## EXERCISE REQUIREMENTS
Reproduce the listing below line for line, keeping every character unchanged.

────────

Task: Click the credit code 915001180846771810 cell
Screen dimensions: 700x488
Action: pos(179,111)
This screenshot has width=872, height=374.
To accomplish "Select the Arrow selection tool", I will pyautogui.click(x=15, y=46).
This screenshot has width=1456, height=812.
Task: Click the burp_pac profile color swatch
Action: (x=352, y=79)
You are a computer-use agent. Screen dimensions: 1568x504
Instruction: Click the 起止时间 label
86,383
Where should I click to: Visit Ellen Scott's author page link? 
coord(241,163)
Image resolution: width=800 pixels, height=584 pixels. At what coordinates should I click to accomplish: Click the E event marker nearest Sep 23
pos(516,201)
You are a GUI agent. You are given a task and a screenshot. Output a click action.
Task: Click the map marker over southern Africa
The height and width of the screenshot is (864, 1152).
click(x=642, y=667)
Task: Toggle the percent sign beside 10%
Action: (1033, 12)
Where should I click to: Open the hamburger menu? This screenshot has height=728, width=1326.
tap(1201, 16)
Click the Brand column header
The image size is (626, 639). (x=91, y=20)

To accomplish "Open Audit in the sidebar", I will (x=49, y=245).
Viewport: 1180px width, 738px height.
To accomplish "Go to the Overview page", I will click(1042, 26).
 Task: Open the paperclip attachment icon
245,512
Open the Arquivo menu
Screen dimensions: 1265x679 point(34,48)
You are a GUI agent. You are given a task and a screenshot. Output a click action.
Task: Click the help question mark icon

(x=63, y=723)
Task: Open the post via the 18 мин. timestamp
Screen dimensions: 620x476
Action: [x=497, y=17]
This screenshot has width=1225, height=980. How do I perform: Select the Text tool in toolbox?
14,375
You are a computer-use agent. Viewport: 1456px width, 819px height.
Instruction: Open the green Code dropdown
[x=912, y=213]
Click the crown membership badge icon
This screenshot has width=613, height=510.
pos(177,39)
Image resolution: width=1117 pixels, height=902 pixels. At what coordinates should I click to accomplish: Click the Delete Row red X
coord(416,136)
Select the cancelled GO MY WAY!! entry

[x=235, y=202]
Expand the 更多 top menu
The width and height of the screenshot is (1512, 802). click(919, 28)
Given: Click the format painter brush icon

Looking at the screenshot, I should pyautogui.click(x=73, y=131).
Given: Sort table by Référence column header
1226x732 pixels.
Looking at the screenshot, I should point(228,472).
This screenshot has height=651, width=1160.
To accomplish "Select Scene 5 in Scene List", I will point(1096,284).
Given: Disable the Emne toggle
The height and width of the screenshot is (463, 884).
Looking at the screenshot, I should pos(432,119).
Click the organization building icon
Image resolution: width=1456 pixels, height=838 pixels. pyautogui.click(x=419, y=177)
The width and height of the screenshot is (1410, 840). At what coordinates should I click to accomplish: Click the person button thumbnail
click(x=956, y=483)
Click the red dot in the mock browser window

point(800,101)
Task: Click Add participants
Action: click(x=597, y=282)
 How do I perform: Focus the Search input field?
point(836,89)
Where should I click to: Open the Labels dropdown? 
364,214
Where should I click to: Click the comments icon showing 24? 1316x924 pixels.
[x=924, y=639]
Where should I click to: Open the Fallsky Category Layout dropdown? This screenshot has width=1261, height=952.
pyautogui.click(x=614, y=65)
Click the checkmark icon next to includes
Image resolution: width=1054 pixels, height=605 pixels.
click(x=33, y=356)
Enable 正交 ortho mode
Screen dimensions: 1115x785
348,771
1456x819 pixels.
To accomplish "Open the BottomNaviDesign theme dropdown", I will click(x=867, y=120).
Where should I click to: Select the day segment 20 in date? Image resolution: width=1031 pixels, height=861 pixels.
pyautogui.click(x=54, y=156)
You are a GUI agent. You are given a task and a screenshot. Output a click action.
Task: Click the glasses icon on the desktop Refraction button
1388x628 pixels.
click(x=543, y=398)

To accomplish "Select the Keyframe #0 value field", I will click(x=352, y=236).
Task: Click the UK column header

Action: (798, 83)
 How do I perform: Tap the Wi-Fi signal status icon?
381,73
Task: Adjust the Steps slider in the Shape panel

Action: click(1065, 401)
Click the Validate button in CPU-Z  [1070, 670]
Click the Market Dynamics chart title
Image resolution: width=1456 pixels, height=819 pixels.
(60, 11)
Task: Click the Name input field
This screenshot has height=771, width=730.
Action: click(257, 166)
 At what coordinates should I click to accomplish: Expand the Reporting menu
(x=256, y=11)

────────

## REPLY TO THE EXERCISE
Task: Click the credit code 915001180846771810 cell
Screen dimensions: 700x488
Action: pos(179,111)
This screenshot has width=872, height=374.
To accomplish "Select the Arrow selection tool", I will pyautogui.click(x=15, y=46).
This screenshot has width=1456, height=812.
Task: Click the burp_pac profile color swatch
Action: (x=352, y=79)
You are a computer-use agent. Screen dimensions: 1568x504
Instruction: Click the 起止时间 label
86,383
Where should I click to: Visit Ellen Scott's author page link? 
coord(241,163)
Image resolution: width=800 pixels, height=584 pixels. At what coordinates should I click to accomplish: Click the E event marker nearest Sep 23
pos(516,201)
You are a GUI agent. You are given a task and a screenshot. Output a click action.
Task: Click the map marker over southern Africa
The height and width of the screenshot is (864, 1152).
click(x=642, y=667)
Task: Toggle the percent sign beside 10%
Action: (1033, 12)
Where should I click to: Open the hamburger menu? This screenshot has height=728, width=1326.
tap(1201, 16)
Click the Brand column header
The image size is (626, 639). (x=91, y=20)

To accomplish "Open Audit in the sidebar", I will (x=49, y=245).
Viewport: 1180px width, 738px height.
To accomplish "Go to the Overview page", I will click(1042, 26).
 Task: Open the paperclip attachment icon
245,512
Open the Arquivo menu
Screen dimensions: 1265x679 point(34,48)
You are a GUI agent. You are given a task and a screenshot. Output a click action.
Task: Click the help question mark icon

(x=63, y=723)
Task: Open the post via the 18 мин. timestamp
Screen dimensions: 620x476
Action: [x=497, y=17]
This screenshot has width=1225, height=980. How do I perform: Select the Text tool in toolbox?
14,375
You are a computer-use agent. Viewport: 1456px width, 819px height.
Instruction: Open the green Code dropdown
[x=912, y=213]
Click the crown membership badge icon
This screenshot has width=613, height=510.
pos(177,39)
Image resolution: width=1117 pixels, height=902 pixels. At what coordinates should I click to accomplish: Click the Delete Row red X
coord(416,136)
Select the cancelled GO MY WAY!! entry

[x=235, y=202]
Expand the 更多 top menu
The width and height of the screenshot is (1512, 802). click(919, 28)
Given: Click the format painter brush icon

Looking at the screenshot, I should pyautogui.click(x=73, y=131).
Given: Sort table by Référence column header
1226x732 pixels.
Looking at the screenshot, I should point(228,472).
This screenshot has height=651, width=1160.
To accomplish "Select Scene 5 in Scene List", I will point(1096,284).
Given: Disable the Emne toggle
The height and width of the screenshot is (463, 884).
Looking at the screenshot, I should pos(432,119).
Click the organization building icon
Image resolution: width=1456 pixels, height=838 pixels. pyautogui.click(x=419, y=177)
The width and height of the screenshot is (1410, 840). At what coordinates should I click to accomplish: Click the person button thumbnail
click(x=956, y=483)
Click the red dot in the mock browser window

point(800,101)
Task: Click Add participants
Action: click(x=597, y=282)
 How do I perform: Focus the Search input field?
point(836,89)
Where should I click to: Open the Labels dropdown? 
364,214
Where should I click to: Click the comments icon showing 24? 1316x924 pixels.
[x=924, y=639]
Where should I click to: Open the Fallsky Category Layout dropdown? This screenshot has width=1261, height=952.
pyautogui.click(x=614, y=65)
Click the checkmark icon next to includes
Image resolution: width=1054 pixels, height=605 pixels.
click(x=33, y=356)
Enable 正交 ortho mode
Screen dimensions: 1115x785
348,771
1456x819 pixels.
To accomplish "Open the BottomNaviDesign theme dropdown", I will click(x=867, y=120).
Where should I click to: Select the day segment 20 in date? Image resolution: width=1031 pixels, height=861 pixels.
pyautogui.click(x=54, y=156)
You are a GUI agent. You are given a task and a screenshot. Output a click action.
Task: Click the glasses icon on the desktop Refraction button
1388x628 pixels.
click(x=543, y=398)

To accomplish "Select the Keyframe #0 value field", I will click(x=352, y=236).
Task: Click the UK column header

Action: (798, 83)
 How do I perform: Tap the Wi-Fi signal status icon?
381,73
Task: Adjust the Steps slider in the Shape panel

Action: click(1065, 401)
Click the Validate button in CPU-Z  [1070, 670]
Click the Market Dynamics chart title
Image resolution: width=1456 pixels, height=819 pixels.
(60, 11)
Task: Click the Name input field
This screenshot has height=771, width=730.
Action: click(257, 166)
 At what coordinates should I click to accomplish: Expand the Reporting menu
(x=256, y=11)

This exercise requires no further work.